— Start DATA PROVIDED —

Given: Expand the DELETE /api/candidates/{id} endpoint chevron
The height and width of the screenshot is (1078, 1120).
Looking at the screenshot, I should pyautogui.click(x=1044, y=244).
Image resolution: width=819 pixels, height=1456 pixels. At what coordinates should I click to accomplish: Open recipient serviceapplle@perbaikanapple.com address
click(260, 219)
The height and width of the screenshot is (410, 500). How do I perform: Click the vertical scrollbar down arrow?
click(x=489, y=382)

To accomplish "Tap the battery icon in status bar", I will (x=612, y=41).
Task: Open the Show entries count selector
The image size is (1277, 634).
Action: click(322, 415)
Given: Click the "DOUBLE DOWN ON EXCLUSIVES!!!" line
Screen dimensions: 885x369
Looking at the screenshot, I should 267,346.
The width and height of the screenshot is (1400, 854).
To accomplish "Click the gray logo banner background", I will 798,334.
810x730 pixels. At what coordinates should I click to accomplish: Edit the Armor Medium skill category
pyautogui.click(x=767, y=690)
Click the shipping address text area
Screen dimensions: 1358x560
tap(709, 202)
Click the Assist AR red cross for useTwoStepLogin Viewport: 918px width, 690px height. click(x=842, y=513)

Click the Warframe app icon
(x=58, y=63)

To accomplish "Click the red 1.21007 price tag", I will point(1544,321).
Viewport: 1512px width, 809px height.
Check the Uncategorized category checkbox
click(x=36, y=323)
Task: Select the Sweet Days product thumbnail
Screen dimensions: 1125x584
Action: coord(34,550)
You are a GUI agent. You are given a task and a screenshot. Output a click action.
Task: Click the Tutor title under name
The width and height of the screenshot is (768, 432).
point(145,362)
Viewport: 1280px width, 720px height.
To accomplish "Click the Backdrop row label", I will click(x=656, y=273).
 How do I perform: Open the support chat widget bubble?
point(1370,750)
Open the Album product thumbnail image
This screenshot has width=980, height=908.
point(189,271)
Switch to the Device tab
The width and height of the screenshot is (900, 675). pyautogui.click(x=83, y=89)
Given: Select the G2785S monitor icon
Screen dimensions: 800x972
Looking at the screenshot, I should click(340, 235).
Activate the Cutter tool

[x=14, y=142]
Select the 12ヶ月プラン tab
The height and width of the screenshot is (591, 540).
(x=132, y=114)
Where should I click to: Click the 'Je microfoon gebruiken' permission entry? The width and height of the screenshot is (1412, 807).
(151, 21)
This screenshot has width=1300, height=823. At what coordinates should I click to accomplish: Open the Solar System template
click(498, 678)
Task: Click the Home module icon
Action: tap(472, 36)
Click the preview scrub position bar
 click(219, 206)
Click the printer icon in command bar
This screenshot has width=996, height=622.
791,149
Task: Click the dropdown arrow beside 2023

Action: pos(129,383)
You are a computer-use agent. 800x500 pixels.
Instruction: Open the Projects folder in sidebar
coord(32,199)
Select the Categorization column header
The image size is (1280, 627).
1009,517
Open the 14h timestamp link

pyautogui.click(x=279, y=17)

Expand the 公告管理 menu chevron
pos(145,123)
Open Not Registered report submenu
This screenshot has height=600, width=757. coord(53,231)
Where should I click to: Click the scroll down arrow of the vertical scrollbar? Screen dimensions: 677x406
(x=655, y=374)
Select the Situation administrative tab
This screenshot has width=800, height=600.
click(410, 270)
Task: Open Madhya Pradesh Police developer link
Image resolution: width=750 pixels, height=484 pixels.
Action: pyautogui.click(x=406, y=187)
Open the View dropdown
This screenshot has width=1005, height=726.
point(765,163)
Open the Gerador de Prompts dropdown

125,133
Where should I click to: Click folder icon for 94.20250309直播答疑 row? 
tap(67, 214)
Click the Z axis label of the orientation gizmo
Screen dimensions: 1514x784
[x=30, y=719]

— End DATA PROVIDED —

### WRITTEN TASK:
Please format these lines as a numbered list, leaving out the blank lines.

### SOLVED EXERCISE:
1. Given: Expand the DELETE /api/candidates/{id} endpoint chevron
2. The height and width of the screenshot is (1078, 1120).
3. Looking at the screenshot, I should pyautogui.click(x=1044, y=244).
4. Image resolution: width=819 pixels, height=1456 pixels. At what coordinates should I click to accomplish: Open recipient serviceapplle@perbaikanapple.com address
5. click(260, 219)
6. The height and width of the screenshot is (410, 500). How do I perform: Click the vertical scrollbar down arrow?
7. click(x=489, y=382)
8. To accomplish "Tap the battery icon in status bar", I will (x=612, y=41).
9. Task: Open the Show entries count selector
10. The image size is (1277, 634).
11. Action: click(322, 415)
12. Given: Click the "DOUBLE DOWN ON EXCLUSIVES!!!" line
13. Screen dimensions: 885x369
14. Looking at the screenshot, I should 267,346.
15. The width and height of the screenshot is (1400, 854).
16. To accomplish "Click the gray logo banner background", I will 798,334.
17. 810x730 pixels. At what coordinates should I click to accomplish: Edit the Armor Medium skill category
18. pyautogui.click(x=767, y=690)
19. Click the shipping address text area
20. Screen dimensions: 1358x560
21. tap(709, 202)
22. Click the Assist AR red cross for useTwoStepLogin Viewport: 918px width, 690px height. click(x=842, y=513)
23. Click the Warframe app icon
24. (x=58, y=63)
25. To accomplish "Click the red 1.21007 price tag", I will point(1544,321).
26. Viewport: 1512px width, 809px height.
27. Check the Uncategorized category checkbox
28. click(x=36, y=323)
29. Task: Select the Sweet Days product thumbnail
30. Screen dimensions: 1125x584
31. Action: coord(34,550)
32. You are a GUI agent. You are given a task and a screenshot. Output a click action.
33. Task: Click the Tutor title under name
34. The width and height of the screenshot is (768, 432).
35. point(145,362)
36. Viewport: 1280px width, 720px height.
37. To accomplish "Click the Backdrop row label", I will click(x=656, y=273).
38.  How do I perform: Open the support chat widget bubble?
39. point(1370,750)
40. Open the Album product thumbnail image
41. This screenshot has width=980, height=908.
42. point(189,271)
43. Switch to the Device tab
44. The width and height of the screenshot is (900, 675). pyautogui.click(x=83, y=89)
45. Given: Select the G2785S monitor icon
46. Screen dimensions: 800x972
47. Looking at the screenshot, I should click(340, 235).
48. Activate the Cutter tool
49. [x=14, y=142]
50. Select the 12ヶ月プラン tab
51. The height and width of the screenshot is (591, 540).
52. (x=132, y=114)
53. Where should I click to: Click the 'Je microfoon gebruiken' permission entry? The width and height of the screenshot is (1412, 807).
54. (151, 21)
55. This screenshot has width=1300, height=823. At what coordinates should I click to accomplish: Open the Solar System template
56. click(498, 678)
57. Task: Click the Home module icon
58. Action: tap(472, 36)
59. Click the preview scrub position bar
60.  click(219, 206)
61. Click the printer icon in command bar
62. This screenshot has width=996, height=622.
63. 791,149
64. Task: Click the dropdown arrow beside 2023
65. Action: pos(129,383)
66. You are a computer-use agent. 800x500 pixels.
67. Instruction: Open the Projects folder in sidebar
68. coord(32,199)
69. Select the Categorization column header
70. The image size is (1280, 627).
71. 1009,517
72. Open the 14h timestamp link
73. pyautogui.click(x=279, y=17)
74. Expand the 公告管理 menu chevron
75. pos(145,123)
76. Open Not Registered report submenu
77. This screenshot has height=600, width=757. coord(53,231)
78. Where should I click to: Click the scroll down arrow of the vertical scrollbar? Screen dimensions: 677x406
79. (x=655, y=374)
80. Select the Situation administrative tab
81. This screenshot has width=800, height=600.
82. click(410, 270)
83. Task: Open Madhya Pradesh Police developer link
84. Image resolution: width=750 pixels, height=484 pixels.
85. Action: pyautogui.click(x=406, y=187)
86. Open the View dropdown
87. This screenshot has width=1005, height=726.
88. point(765,163)
89. Open the Gerador de Prompts dropdown
90. 125,133
91. Where should I click to: Click folder icon for 94.20250309直播答疑 row? 
92. tap(67, 214)
93. Click the Z axis label of the orientation gizmo
94. Screen dimensions: 1514x784
95. [x=30, y=719]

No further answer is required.